@4onen

4onen@alien.top · 2 years ago

Hiya! Seen a few of your analyses but please pardon me because I haven’t seen an answer to this.

Why are you testing models on Q4_0? Isn’t Q4_K_S the same size but with a speedup and quality improvement?

4onen@alien.top · 2 years ago

I did my best to explain Sliding Window Attention briefly there, so do let me know where my explanation is deficient.
No, you cannot set the window size and no, it’s not in Oobabooga/text-generation-webui. It’s trained in.
Well, good luck.

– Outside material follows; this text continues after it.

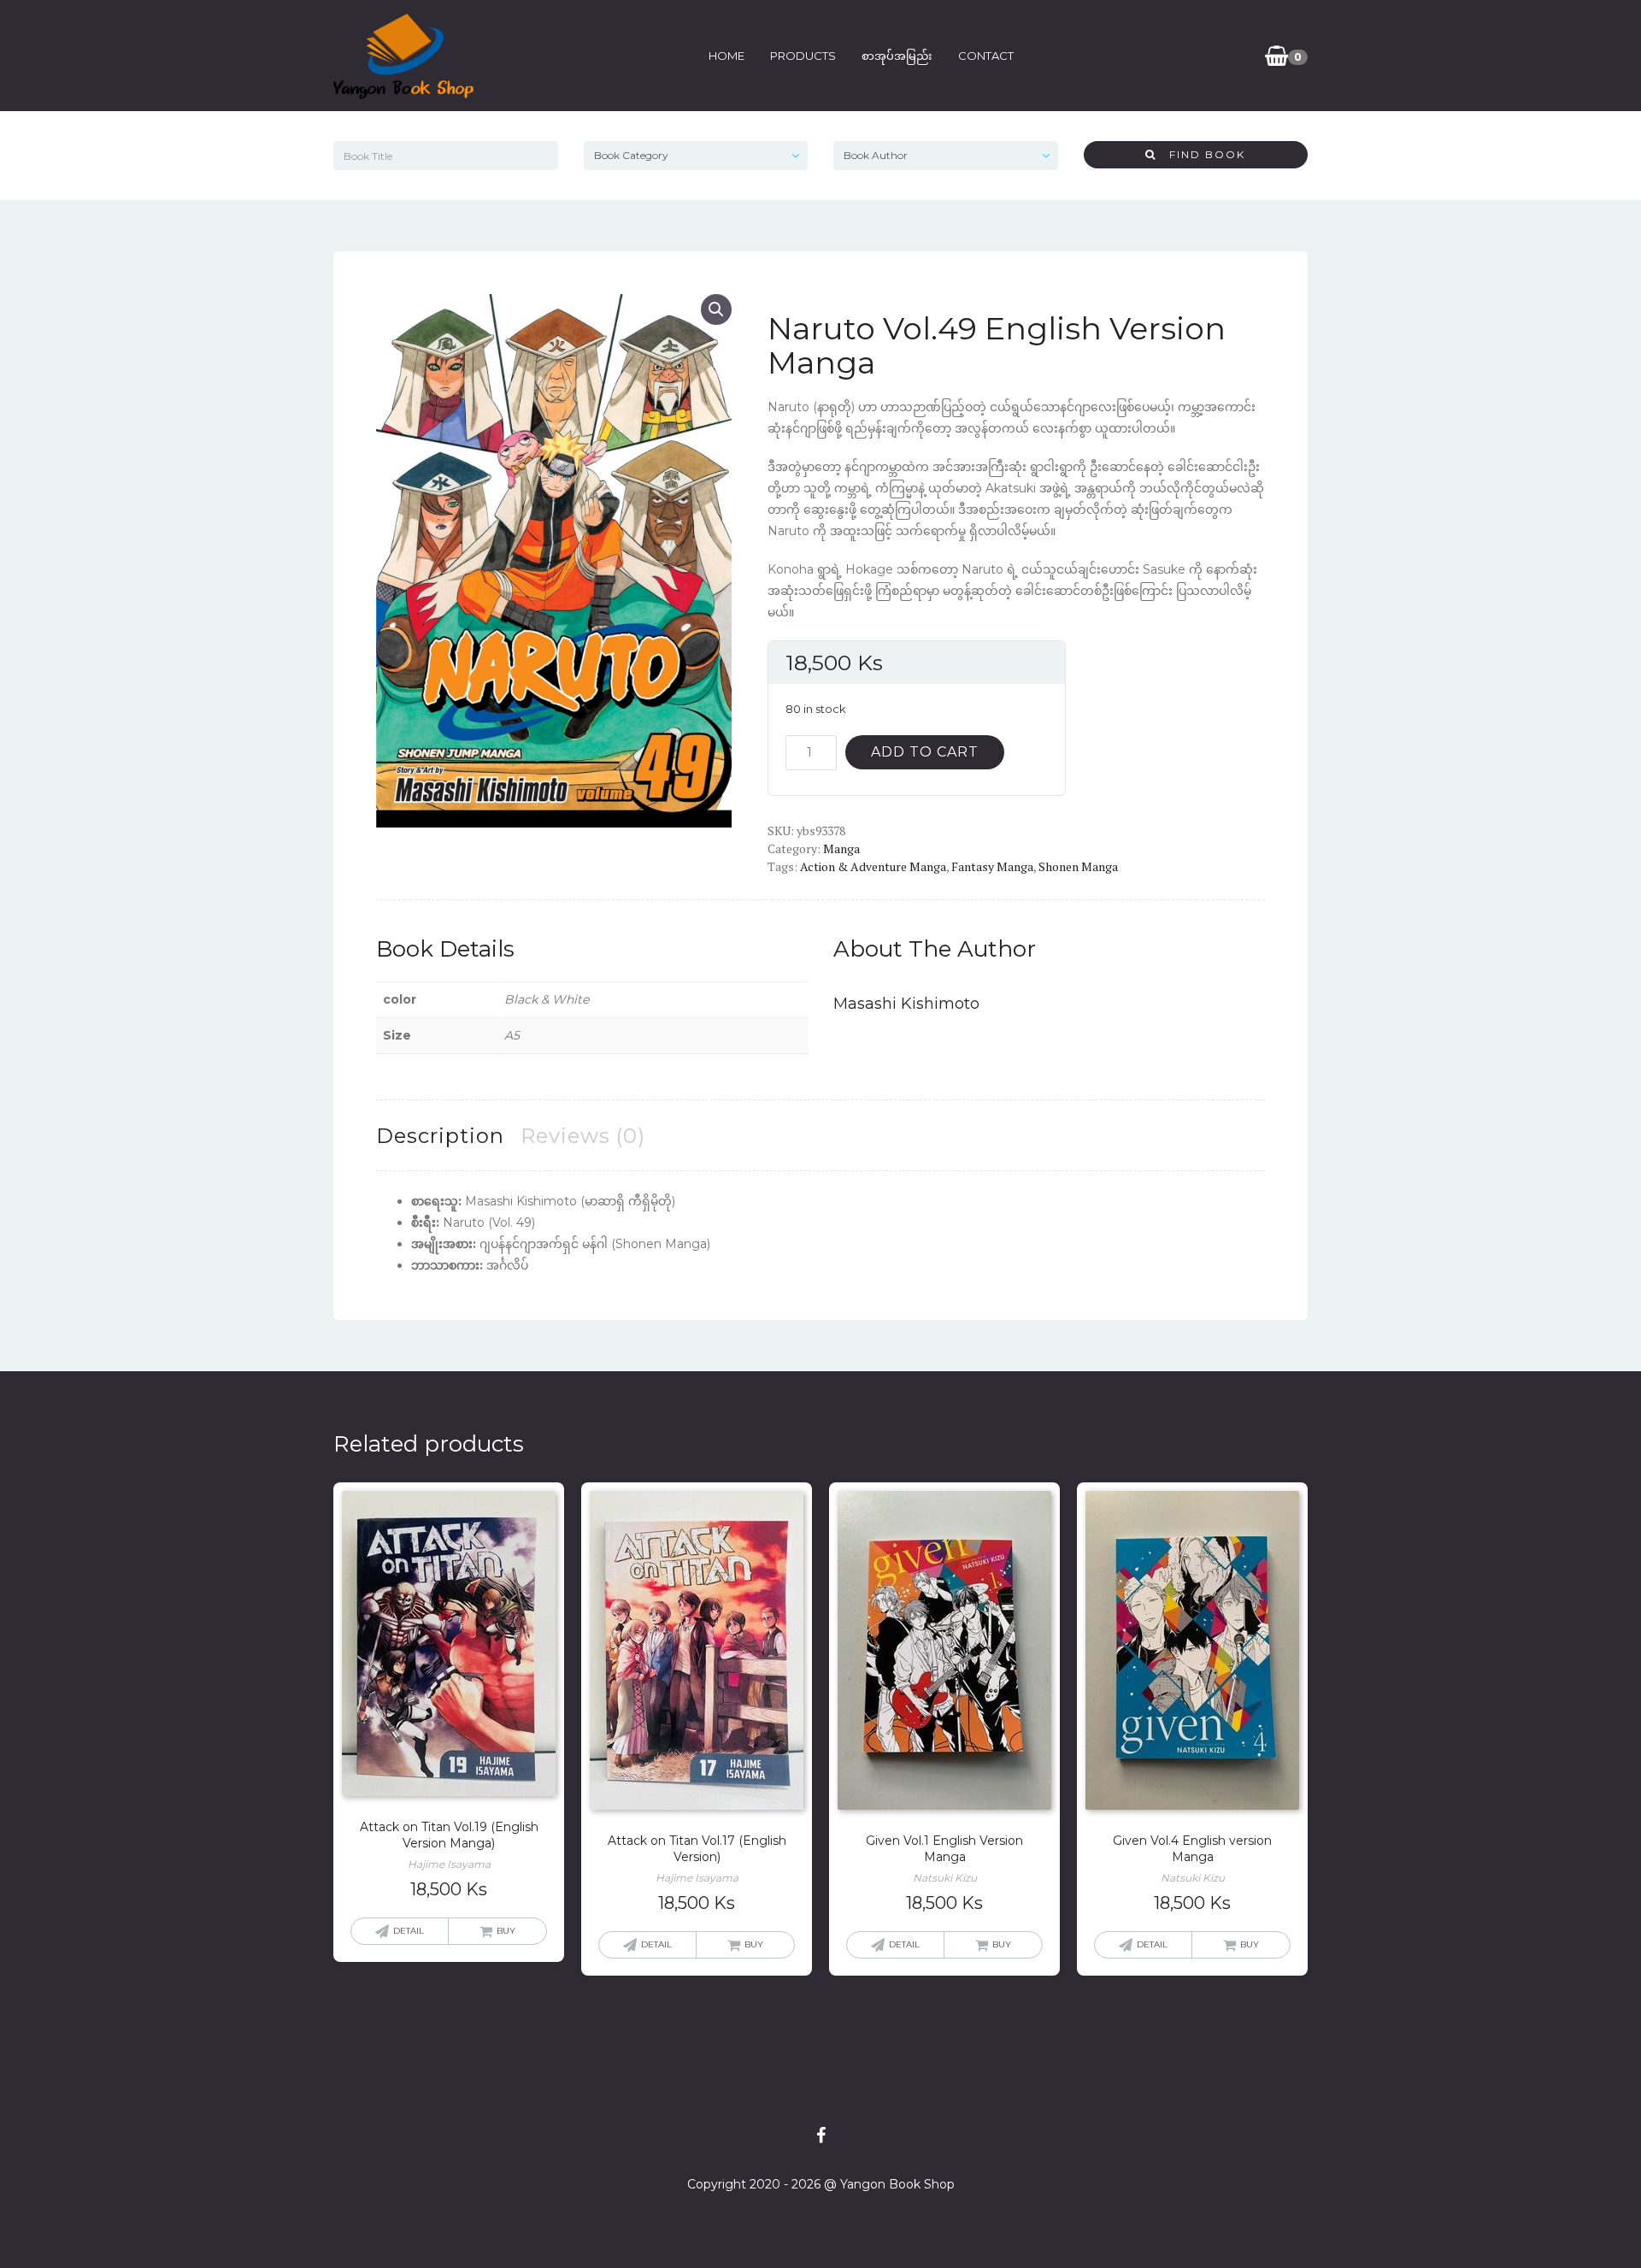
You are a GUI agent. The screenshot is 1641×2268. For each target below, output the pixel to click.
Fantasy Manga (992, 866)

AMD doesn’t even support their own cards properly for AI (RoCm support skipped my last card’s generation and the generation before it was only ever in beta support) which is why I finally gave up and switched to team green last year.

4onen@alien.top · 2 years ago

I can’t speak to running on AMD cards, but Mistral uses what’s called “Sliding Window Attention.” That means, Mistral only looks at the last 4k tokens of context, but each of those tokens looked at the 4k before it. That is, it doesn’t have to recompute the entire attention KV cache until 32k tokens have passed.

E.g., imagine the sliding window was only 6 words/punctuations. If you wrote “Let’s eat grandma! She sounds like she” then the model can remember here “grandma” is a food item and will have put that information into the word “she”. Meanwhile, for “Let’s eat, grandma! She sounds like she” then the added comma makes clear the speaker is speaking to “grandma” so “She” is probably a different person, and it may assume the sound is the end of the cooking for the preparation of eating.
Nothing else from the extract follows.